The Six Ws of Observability
At work, we were discussing observability as a topic at a backend meetup. In one of the talks, one lesson was that "events should contain rich context to reproduce". This got me thinking what could be considered sufficiently rich.
Tongue in cheek, I quickly modeled a (non-exhaustive) list after the Five Ws, a checklist from journalism that's used to ensure that a lede contains the gist of a story:
- Who initiates the event?
- Examples: User ID or other user-correlated surrogate key(s), traceparent (parent ID), authorization context
- What is the outcome of the event?
- Examples: HTTP status, return value (eg. body response), error(s), changes in state (if any)

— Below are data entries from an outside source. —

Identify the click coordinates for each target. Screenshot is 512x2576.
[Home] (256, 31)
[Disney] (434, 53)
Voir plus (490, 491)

- When does an event occur?
- Examples: A timestamp (with date and used timezone), duration of the event
- Where does the event occur?
- Examples: Correlation IDs (ie. traceparent, X-Ray ID, custom IDs), thread and/or process ID, region/AZ name, service/node/pod/etc. name, source code location, IP address, geolocation
- Why does the event happen?
- Examples: An event ID (
my-user-service/create-new-user
) or a message ("Creating new user")
- Examples: An event ID (
- Which circumstances affect the event?
- Examples: Used inputs/variants (omitting input that does not meaningfully change the outcome), any stochastic inputs, feature flags (not) in use
- One should also include saturation signals here such as host metrics (eg. CPU, memory, IO saturation), GC statistics, DB metrics, platform (eg. AWS, GCP) service metrics, etc. However, this type of data can be harder to carry as part of an event.
I wonder if this type of a checklist could be used to provide sufficiently rich events?
P.S. Thanks to Antti Poutiainen, our resident SRE and DNS chaos artist at SOK, for some of the additions to this list.